La « position commune » représente une entrave à la constitution et à l’activité indépendante des syndicats. Elle introduit la remise en cause de la section syndicale d’entreprise, le seul acquis qui reste de la grève générale de Mai 68. Un syndicat n’aura droit de cité dans l’entreprise qu’après s’être présenté à des élections et avoir - pour le moment - obtenu 10% des voix. En sachant que le cycle électoral est de quatre ans, pendant ce temps-là il ne sera pas possible de désigner un délégué syndical et après ce dernier devra figurer sur la liste des candidats. La « position commune » introduit le cumul des mandats et pire la confusion entre délégué syndical et délégué du personnel (DP). La « représentativité » à la sauce MEDEF-CFDT-CGT exclut les salariés des petites entreprises (pas de DP), les précaires et bien sûr les chômeurs. Cerise sur le gâteau, désormais la « représentativité » devient temporaire puisqu’elle est remise en jeu à chaque élection. Comme le dit Madame Parisot, tout est précaire : l’amour, le travail, pourquoi pas la représentativité syndicale.
Une dépendance financière
Finalement, la seule raison « valable » pouvant justifier la ratification de la « position commune » par la CEC est celle du financement de ce que l’article 15 nomme les « missions syndicales » comme si un syndicat était un service concourant au bon fonctionnement de l’entreprise. Avec l’article 1.5 les signataires ont décidé de s’en remettre l’autorité de l’Etat pour fixer les critères de la certification de leurs comptes. Et l’article 16 demande respectueusement « aux Pouvoirs publics de faire procéder à un recensement exhaustif de l’ensemble des financements existants. » Voilà les organisations syndicales entrées dans l’ère de la dépendance financière réglementée vis-à -vis de la bourgeoisie. Celle-ci ayant besoin d’experts syndicaux qualifiés, elle ne rechigne plus à les rétribuer.

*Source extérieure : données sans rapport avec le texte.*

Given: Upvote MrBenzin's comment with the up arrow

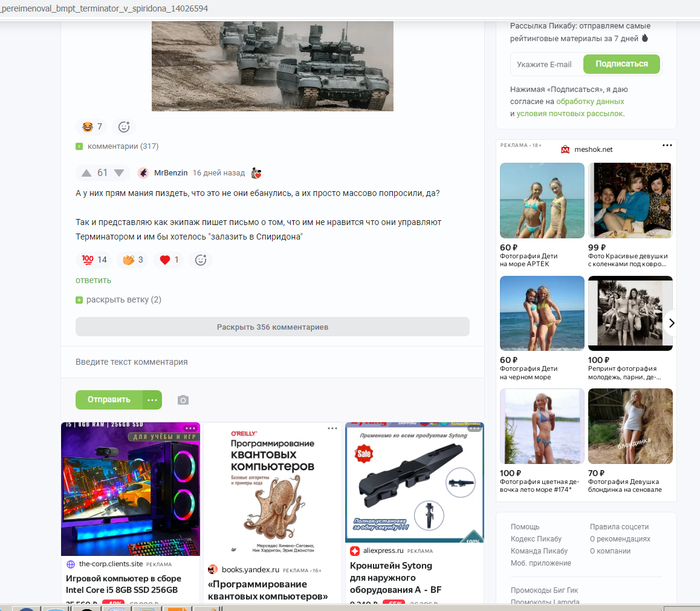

Enfin, subrepticement, l’article 17 instaure « dès à présent » la possibilité de « dépasser le contingent conventionnel d’heures supplémentaires. » Outre que cela alimente la machine infernale du Président, il préfigure la fin de la durée légale hebdomadaire de travail, tout comme un récent rapport du Conseil d’analyse économique auprès du Premier Ministre envisage la fin du SMIC.
Sarkozy approuve, les militants s’y opposent
Voilà ce que le Président en personne salue bruyamment dans Le Monde du 18 avril 2008 en considérant que « cette méthode est un succès » car ajoute-t-il « pour expliquer et mener à bien les réformes dont notre pays a besoin, nous devons le faire en partenariat étroit avec ceux qui représentent les intérêts des salariés et des entreprises. »
Voilà ce que tout syndicaliste de lutte de classe rejette sans hésitation. Comme la Fédération CGT de la chimie, la « position commune » est rejetée par tout militant CGT attaché à son organisation indispensable pour faire reculer l’offensive conjointe du MEDEF et du Président. La représentativité syndicale ne se marchande pas contre des appointements pour faire tourner un lourd appareil bureaucratique, elle se construit dans l’action syndicale permanente et indépendante du patronat et du pouvoir.
Ne laissons pas la direction confédérale dénaturer totalement notre CGT. Exprimons-nous avec force et conviction dans nos syndicats. Il est possible de battre la direction confédérale comme nous l’avons déjà fait pour le non au traité constitutionnel européen.